Information supplied
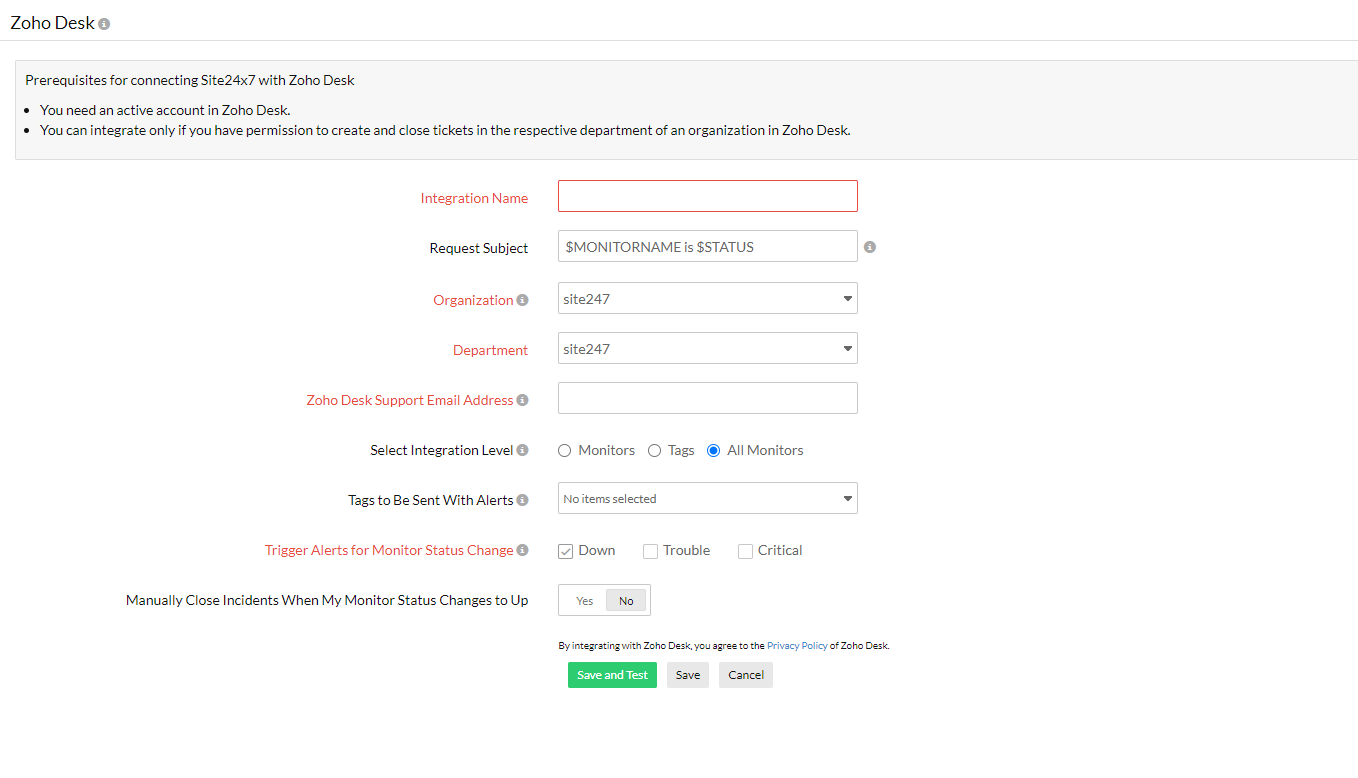Screen dimensions: 1358x778
Task: Click info icon beside Request Subject field
Action: [x=870, y=247]
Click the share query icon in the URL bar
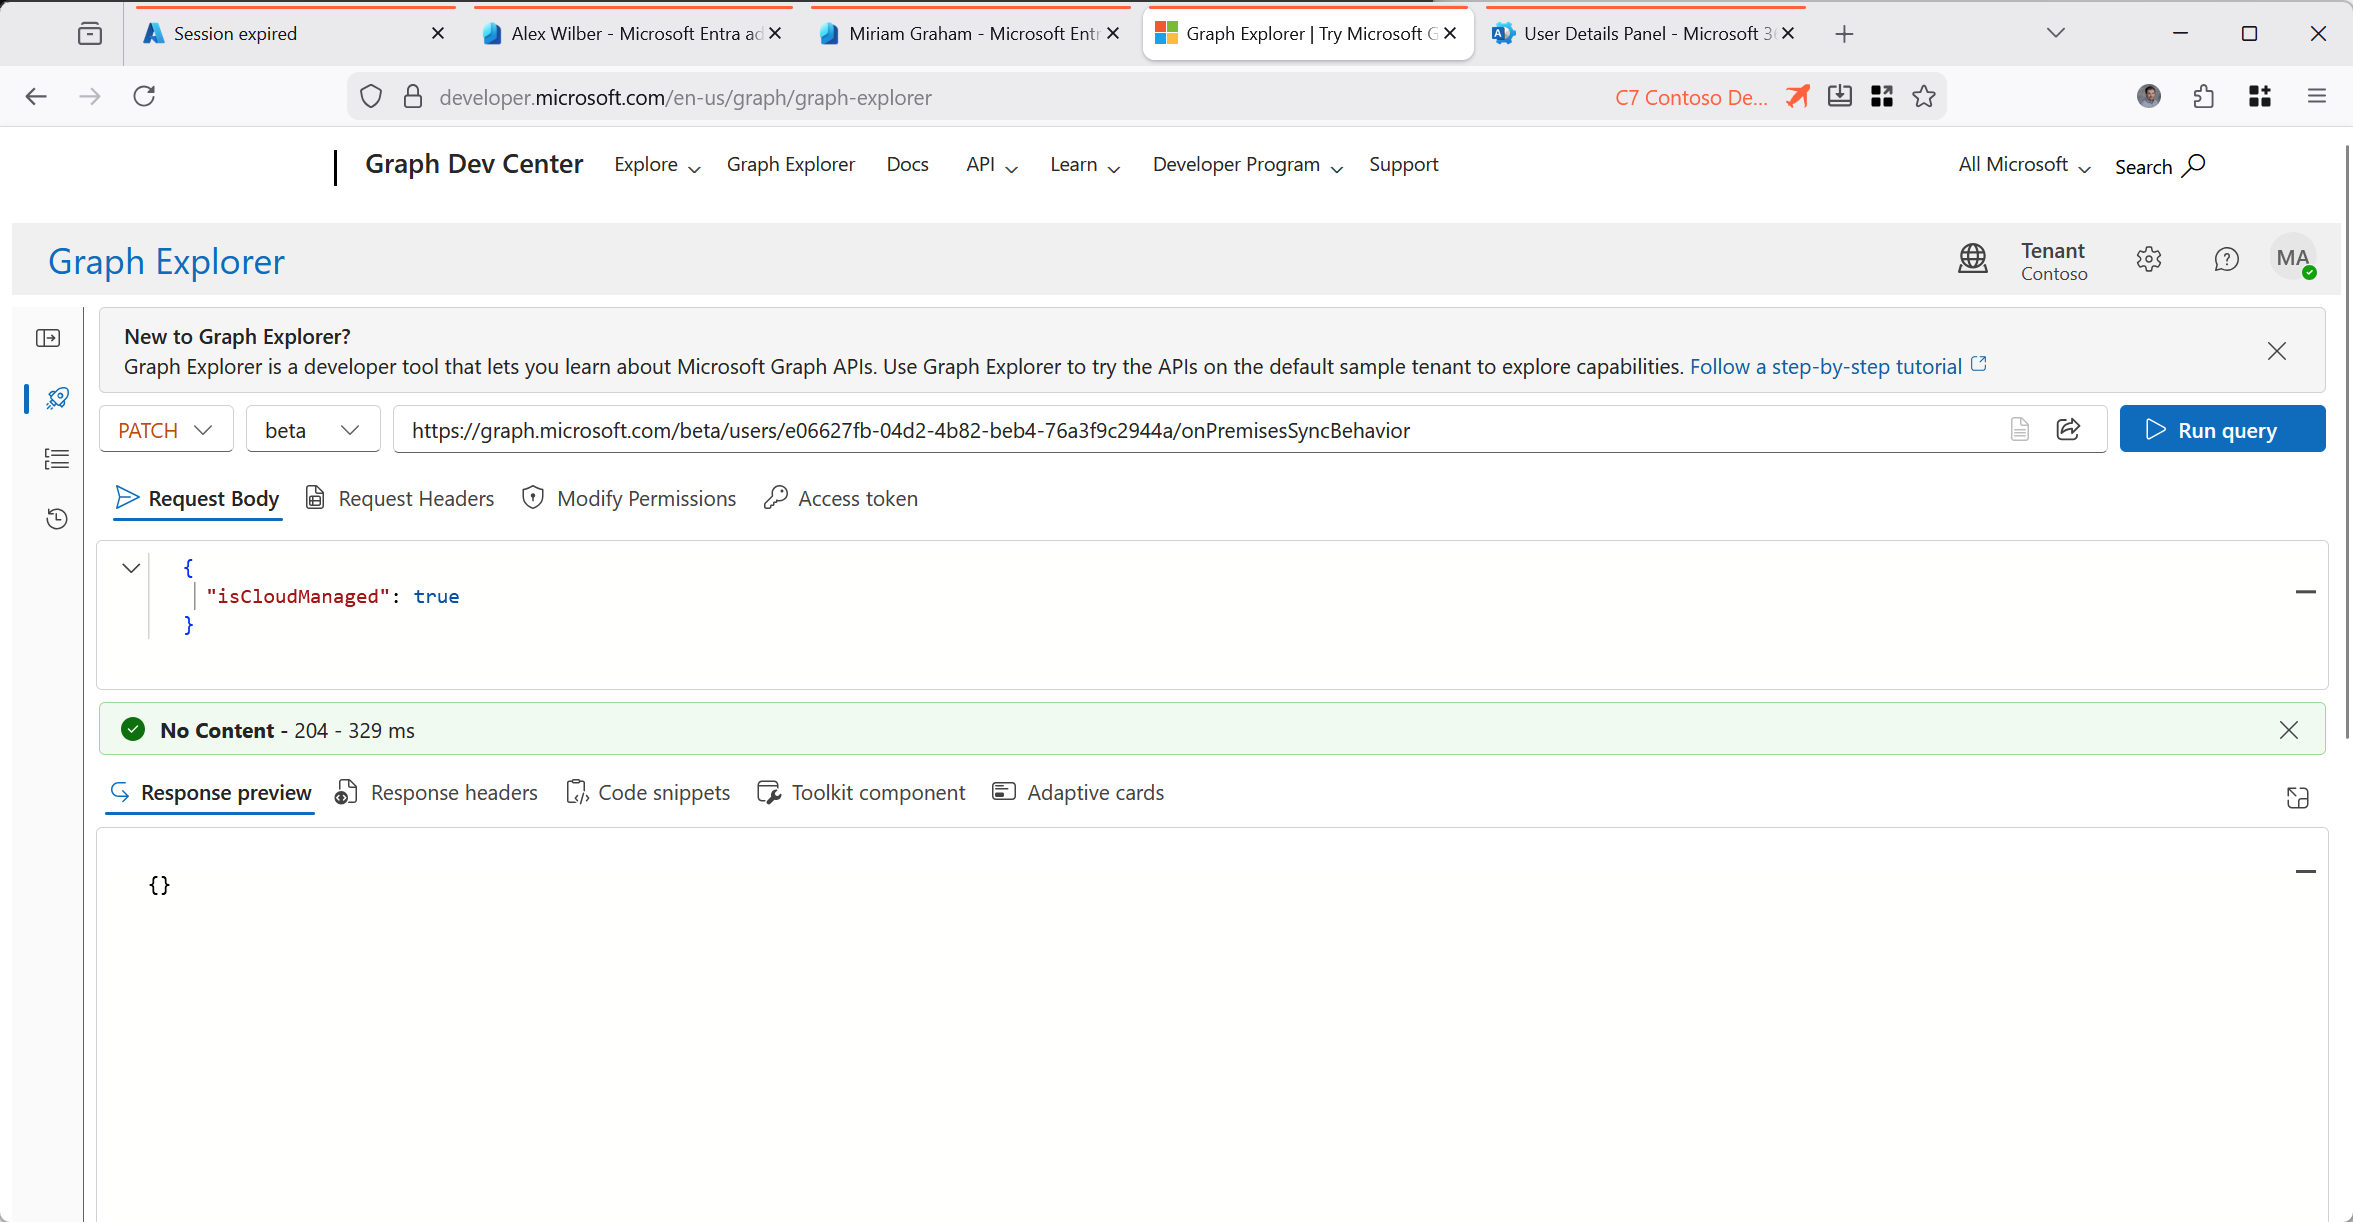 2068,430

Task description
Extract every line above that contains the string "icon", copying each one verbatim.

Response to this task
Task: Click info icon beside Request Subject field
Click the share query icon in the URL bar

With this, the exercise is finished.